I grew up going to flea markets and swap meets. Open-air bazaars of booths, tables and tents filled with another man’s junk. Vendors trying to turn a dollar as buyers time-travel through the generations.
I love flea markets because they’re far from soul-sucking strip malls and big-box stores that have stripped the personality from America’s towns and cities. Standing in the middle of one of those urban, heat-island parking lots, you are seriously in the middle of Anywhere, USA.
Flea markets give me a chance to interact with people and be spontaneous. I’m always on the hunt for something with an ineffable quality. My purchases are always random as I scavenged for treasures and toys from the 50s, 60s, 70s, and 80s. Over the years I’ve bought everything from pink Club aluminum pans and blue and yellow Pyrex to colorful parakeets and baby rabbits.
This morning, we took the kids to Mary’s Swap Meet located on NE 23rd Street west of Midwest Boulevard. I’ve been coming here off and on for at least 15 years. I like it much better than Old Paris Flea Market, which is indoors and filled with a lot of poorly made things from China.
Oklahoma City Flea Market Finds
But, I don’t want to mislead you. Sometimes, Mary’s has knock-off clothing, cheap toys, and boxes of soon-to-be expired food. It’s not the Brooklyn Flea Market filled to overflowing with vintage clothing, re-purposed furniture, and collectibles. It’s not the playground of Oklahoma City’s creative class.

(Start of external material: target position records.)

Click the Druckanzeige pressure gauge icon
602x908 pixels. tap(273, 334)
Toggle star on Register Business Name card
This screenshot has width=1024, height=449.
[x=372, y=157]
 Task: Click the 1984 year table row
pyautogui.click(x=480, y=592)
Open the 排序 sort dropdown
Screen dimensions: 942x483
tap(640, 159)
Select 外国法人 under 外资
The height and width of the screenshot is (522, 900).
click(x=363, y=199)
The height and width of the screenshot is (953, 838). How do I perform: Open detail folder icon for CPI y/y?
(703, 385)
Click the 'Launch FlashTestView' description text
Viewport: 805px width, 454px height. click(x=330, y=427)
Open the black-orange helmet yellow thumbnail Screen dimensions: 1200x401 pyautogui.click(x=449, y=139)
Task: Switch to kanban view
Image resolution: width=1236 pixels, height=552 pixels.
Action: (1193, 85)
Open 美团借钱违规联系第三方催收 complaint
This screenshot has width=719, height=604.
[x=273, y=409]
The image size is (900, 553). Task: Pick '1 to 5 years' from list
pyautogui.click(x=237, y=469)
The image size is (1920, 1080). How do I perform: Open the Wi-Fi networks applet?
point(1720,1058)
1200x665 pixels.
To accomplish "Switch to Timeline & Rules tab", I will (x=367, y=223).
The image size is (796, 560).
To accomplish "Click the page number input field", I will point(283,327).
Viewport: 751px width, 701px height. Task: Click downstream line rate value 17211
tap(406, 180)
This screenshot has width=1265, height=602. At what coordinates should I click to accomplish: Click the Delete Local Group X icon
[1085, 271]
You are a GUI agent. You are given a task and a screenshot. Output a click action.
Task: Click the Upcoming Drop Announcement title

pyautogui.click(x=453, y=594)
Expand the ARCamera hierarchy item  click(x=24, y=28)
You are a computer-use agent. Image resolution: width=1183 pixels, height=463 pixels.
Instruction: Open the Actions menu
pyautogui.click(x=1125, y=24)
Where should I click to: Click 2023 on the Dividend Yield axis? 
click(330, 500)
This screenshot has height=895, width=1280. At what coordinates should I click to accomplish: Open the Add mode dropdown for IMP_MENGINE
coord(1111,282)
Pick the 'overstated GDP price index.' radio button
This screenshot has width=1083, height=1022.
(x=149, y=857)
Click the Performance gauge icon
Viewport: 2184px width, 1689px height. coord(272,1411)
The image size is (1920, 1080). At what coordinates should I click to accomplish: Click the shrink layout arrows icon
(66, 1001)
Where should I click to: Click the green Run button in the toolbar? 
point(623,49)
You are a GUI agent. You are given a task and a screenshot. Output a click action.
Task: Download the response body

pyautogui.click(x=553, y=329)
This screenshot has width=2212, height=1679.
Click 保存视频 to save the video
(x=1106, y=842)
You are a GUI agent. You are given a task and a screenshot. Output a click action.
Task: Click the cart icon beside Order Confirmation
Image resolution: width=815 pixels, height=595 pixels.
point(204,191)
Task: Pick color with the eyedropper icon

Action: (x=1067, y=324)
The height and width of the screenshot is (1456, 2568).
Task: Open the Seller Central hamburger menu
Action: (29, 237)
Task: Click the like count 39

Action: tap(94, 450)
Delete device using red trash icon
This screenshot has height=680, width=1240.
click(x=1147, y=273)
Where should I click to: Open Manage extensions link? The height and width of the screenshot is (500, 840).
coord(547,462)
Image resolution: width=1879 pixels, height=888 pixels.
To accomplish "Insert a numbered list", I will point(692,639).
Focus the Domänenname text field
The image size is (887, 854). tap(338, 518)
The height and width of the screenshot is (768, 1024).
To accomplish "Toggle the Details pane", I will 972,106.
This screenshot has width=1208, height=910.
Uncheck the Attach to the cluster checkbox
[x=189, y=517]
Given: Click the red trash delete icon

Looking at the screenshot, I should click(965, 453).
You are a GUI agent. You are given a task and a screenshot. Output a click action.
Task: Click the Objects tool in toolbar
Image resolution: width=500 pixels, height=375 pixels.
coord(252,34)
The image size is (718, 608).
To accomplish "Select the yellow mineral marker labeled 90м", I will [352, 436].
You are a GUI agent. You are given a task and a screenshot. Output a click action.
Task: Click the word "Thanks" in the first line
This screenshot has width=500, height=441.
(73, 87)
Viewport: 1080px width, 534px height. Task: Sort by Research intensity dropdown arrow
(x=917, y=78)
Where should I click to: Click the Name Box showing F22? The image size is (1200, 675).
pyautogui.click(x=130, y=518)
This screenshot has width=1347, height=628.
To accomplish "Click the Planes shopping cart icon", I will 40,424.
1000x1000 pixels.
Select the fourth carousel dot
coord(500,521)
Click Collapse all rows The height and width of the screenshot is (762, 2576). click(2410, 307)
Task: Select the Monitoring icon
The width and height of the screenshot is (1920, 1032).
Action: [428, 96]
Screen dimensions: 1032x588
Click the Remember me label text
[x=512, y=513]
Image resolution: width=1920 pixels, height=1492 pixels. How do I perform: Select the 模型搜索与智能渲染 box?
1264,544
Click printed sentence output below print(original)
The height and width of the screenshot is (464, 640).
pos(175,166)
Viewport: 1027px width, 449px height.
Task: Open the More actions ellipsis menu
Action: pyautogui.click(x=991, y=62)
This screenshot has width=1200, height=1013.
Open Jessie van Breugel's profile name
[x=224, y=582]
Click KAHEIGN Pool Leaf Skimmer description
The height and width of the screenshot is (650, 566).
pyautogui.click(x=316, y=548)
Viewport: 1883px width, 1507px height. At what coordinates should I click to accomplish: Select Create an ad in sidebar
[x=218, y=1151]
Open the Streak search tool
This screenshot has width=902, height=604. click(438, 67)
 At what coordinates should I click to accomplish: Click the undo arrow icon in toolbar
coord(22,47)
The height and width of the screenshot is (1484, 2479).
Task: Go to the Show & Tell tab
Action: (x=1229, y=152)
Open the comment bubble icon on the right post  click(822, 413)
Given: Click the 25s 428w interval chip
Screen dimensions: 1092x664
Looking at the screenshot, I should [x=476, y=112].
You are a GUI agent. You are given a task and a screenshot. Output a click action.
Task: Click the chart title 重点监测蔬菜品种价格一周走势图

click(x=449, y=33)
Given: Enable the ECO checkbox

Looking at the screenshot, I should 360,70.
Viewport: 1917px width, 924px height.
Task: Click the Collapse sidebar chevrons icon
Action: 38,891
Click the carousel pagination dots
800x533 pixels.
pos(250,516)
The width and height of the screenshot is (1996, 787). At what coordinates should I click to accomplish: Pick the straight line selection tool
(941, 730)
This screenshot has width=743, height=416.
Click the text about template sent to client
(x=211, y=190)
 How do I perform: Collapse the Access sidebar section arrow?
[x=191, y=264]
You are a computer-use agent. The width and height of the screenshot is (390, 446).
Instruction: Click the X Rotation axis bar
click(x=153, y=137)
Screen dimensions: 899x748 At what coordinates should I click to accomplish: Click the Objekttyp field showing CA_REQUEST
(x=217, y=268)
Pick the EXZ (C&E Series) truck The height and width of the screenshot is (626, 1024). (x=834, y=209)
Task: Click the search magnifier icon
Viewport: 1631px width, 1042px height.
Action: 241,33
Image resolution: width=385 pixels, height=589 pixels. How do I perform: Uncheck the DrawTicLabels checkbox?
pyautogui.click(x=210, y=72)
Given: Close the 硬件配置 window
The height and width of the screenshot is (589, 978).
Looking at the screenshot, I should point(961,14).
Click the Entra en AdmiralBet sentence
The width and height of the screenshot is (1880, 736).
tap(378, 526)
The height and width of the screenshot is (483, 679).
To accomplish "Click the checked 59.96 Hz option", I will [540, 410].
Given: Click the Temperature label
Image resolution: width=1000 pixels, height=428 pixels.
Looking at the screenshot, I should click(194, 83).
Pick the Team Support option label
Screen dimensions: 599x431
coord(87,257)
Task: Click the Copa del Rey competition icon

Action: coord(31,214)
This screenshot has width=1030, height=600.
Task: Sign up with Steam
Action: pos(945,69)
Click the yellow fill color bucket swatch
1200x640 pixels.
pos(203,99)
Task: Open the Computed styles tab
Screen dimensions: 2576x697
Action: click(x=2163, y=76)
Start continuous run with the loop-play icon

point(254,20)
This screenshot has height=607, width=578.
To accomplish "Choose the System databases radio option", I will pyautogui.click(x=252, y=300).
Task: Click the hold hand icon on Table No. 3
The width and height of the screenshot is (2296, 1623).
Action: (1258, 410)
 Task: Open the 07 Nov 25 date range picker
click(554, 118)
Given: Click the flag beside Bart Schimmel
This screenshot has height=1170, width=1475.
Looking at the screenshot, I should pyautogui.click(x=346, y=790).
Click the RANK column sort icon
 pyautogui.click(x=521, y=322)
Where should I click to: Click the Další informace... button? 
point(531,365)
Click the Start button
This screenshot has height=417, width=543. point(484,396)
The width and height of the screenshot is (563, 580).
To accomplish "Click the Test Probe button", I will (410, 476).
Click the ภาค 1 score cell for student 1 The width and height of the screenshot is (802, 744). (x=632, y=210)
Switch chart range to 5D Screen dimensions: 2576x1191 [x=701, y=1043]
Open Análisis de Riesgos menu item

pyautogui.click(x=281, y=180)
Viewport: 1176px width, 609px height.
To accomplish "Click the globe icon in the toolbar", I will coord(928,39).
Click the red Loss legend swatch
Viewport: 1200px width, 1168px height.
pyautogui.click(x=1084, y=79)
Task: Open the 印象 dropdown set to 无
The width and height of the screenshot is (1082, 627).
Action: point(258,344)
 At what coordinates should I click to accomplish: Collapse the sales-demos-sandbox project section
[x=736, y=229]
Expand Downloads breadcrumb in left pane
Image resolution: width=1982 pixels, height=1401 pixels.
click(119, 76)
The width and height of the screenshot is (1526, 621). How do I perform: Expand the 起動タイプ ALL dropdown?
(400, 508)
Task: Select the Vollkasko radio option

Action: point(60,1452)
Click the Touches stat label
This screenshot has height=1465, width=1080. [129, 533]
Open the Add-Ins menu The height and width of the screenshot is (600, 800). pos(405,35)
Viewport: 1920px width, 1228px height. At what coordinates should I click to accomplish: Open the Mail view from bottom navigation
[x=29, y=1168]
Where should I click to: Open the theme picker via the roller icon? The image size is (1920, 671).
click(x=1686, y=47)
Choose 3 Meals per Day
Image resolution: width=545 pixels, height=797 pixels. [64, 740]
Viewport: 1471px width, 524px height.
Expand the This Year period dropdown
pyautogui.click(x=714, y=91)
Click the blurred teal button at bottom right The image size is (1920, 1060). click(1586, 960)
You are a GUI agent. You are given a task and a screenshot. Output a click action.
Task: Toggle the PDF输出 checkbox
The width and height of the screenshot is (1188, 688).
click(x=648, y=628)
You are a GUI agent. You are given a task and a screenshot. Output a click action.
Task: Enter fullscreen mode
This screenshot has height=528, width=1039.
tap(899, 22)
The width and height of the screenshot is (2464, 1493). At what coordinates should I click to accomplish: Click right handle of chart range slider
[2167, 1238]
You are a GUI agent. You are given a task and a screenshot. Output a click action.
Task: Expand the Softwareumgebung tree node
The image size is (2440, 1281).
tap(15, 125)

But, there are treasures to be found at Mary’s. Today, I found a piece of pottery made by the Shawnee Pottery Company, which operated in Zanesville, Ohio from 1937 to 1961. I bought it for five bucks, and stamped on the bottom is something my generation has seen far too little of: Made in USA.
It is much easier to launch a targeted hunt for treasures at the ultimate online flea markets of eBay and Etsy. But, it’s not the same as getting up before the sun rises and heading out as the early bird to the worm. There is no substitute for seeing goose eggs for sale in the same booth that’s trying to pawn off a macrame owl from the 1970s.
And then there are the goats, birds, sheep, roosters, geese and ducks. Mary’s Flea Market is not complete without a honk and baa; a tweet and a cluck; a chirp and a quack.
But, mostly, I love the stuff that unearths my memories and moves me through the generations. Today, I saw one of those gold swag lamps that features a nude goddess. At one time, oil was pumped along its strings to simulate rain. If I were to curate an exhibit of Generation X relics, we’d have to have one of these things, preferably with some fake greenery.
When’s the last time you went to a flea market?